Transforming and exporting SQL agent output to CSV

We have a SQL-server which exports a number of files on a regular basis.
For some reason the files exported via SQL agent is not a CSV file but a plain text file with som wonky formatting. And according to the people responsible for it there’s no getting around that.

I’ve been tasked with cleaning up the files and exporting them as CSV files, which I really didn’t think would be a problem. But I think I may be overthinking this because I’m not getting it right.

An example file looks like this:

Job 'Export to [SYSTEM]' : Step 1, 'SQL-query DB version (Test)' : Began Executing 2022-10-19 11:45:01

DGGRP DGGRPBEN            
----- --------------------
11    Se.tj heltid tillsv.
12    Se.tj deltid tillsv.
13    Semtj hel an tj     
14    Semtj del an tj     
15    Uppeh.tj hel tillsv.

Both columns are padded with spaces, not tabs.
The desired output would be something like this:

DGGRP;DGGRPBEN
11;Se.tj heltid tillsv.
12;Se.tj deltid tillsv.
13;Semtj hel an tj
14;Semtj del an tj
15;Uppeh.tj hel tillsv.

It’s no problem skipping the first lines and trimming the ends of the lines, but for some reason I’m not getting my thinking right when it comes to separating the two columns.
It seems that the width of the columns are set by the widest element.

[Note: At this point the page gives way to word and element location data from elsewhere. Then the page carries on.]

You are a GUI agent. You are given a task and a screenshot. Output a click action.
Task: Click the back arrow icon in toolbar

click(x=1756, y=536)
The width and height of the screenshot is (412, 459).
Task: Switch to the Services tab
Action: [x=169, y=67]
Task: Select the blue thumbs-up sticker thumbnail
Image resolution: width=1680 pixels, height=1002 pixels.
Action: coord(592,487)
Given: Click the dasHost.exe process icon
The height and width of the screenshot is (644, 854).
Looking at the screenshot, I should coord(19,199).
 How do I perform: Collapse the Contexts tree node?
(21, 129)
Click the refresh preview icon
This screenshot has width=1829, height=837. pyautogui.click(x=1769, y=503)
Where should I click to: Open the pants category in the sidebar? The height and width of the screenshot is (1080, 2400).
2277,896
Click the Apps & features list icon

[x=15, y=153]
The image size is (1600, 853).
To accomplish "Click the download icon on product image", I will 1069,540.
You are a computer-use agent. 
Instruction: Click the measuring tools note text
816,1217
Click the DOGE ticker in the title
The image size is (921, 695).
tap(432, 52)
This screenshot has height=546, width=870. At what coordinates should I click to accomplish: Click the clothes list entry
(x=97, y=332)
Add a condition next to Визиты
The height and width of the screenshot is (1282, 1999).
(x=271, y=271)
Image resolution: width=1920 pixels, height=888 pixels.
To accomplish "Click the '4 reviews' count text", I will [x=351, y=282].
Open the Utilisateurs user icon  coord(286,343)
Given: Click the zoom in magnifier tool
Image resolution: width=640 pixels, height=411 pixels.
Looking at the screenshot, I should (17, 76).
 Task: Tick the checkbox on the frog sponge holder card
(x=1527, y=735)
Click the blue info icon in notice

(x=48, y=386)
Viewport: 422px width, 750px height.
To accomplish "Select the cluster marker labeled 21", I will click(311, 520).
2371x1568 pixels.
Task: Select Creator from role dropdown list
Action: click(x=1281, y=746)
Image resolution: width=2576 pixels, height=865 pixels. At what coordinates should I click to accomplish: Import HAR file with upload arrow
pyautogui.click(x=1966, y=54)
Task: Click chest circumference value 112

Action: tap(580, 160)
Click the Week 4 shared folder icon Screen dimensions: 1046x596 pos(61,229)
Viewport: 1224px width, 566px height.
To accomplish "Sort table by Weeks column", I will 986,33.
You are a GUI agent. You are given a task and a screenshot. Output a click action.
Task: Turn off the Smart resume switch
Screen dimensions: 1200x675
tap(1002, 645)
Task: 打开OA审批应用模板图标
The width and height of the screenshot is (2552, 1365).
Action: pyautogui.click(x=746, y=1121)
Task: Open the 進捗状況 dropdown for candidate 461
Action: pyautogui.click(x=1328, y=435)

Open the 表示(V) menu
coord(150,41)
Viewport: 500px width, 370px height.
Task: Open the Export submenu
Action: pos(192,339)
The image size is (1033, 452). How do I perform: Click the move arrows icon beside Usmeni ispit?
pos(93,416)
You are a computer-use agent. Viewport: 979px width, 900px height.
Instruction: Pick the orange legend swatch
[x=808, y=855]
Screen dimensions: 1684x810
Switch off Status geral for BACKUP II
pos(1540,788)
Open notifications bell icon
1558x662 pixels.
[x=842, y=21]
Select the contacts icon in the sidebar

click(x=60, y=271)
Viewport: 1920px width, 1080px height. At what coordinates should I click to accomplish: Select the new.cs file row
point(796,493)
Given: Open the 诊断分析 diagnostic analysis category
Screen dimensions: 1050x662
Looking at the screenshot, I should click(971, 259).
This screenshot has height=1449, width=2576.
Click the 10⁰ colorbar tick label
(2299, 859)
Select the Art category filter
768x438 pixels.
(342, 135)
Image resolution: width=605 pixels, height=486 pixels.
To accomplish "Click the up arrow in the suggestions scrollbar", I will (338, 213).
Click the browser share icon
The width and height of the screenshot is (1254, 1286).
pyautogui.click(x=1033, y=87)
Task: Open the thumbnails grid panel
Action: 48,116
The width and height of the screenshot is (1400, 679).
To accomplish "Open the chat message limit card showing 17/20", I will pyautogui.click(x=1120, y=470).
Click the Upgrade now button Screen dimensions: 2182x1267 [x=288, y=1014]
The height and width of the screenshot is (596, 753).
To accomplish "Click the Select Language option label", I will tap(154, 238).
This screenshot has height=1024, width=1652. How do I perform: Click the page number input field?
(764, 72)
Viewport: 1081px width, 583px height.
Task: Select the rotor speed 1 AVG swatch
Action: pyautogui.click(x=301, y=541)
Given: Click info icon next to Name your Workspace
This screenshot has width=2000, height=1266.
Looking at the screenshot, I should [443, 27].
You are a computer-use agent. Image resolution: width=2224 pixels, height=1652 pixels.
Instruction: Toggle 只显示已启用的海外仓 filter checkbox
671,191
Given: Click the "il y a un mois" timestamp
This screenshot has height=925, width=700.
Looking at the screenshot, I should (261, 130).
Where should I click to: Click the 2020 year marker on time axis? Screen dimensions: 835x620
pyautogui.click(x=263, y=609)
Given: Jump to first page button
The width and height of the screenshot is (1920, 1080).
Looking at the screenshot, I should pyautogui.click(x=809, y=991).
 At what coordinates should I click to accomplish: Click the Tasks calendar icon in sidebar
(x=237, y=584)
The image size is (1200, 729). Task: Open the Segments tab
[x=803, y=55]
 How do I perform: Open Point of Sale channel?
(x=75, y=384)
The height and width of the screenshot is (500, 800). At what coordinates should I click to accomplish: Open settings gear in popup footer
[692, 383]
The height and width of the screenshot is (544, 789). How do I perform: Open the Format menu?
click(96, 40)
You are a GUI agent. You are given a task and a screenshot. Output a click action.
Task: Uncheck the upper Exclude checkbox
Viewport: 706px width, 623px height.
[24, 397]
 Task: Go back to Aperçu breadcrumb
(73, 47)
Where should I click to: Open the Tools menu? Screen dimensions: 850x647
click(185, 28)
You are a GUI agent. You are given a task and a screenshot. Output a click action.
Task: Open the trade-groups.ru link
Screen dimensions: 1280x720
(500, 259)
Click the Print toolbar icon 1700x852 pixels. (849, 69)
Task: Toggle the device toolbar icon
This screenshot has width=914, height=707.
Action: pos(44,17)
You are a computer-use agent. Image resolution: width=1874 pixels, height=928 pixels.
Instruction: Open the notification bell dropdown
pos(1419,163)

My first thought was going with something like this:

$Text = Get-Content -Path ExportFile.txt | Select-Object -Skip 2 | ForEach-Object {
    $_.Trim()
}
$Text = $Text -replace('\s{2}',';')

I was thinking that would replace every instance of more than one whitespace with a semicolon, but instead I just got double semicolons on each line except for the first two with the header and the dashes as they only contain one whitespace.
I’m probably overthinking this… I tend to do that, but I’m not really getting anywhere at the moment.

I also need to remove the second line with the dashes. I can probably brute force it by ripping out the first lines and just adding the headers line back in, but if there’s a better or more elegant solution I’m all ears.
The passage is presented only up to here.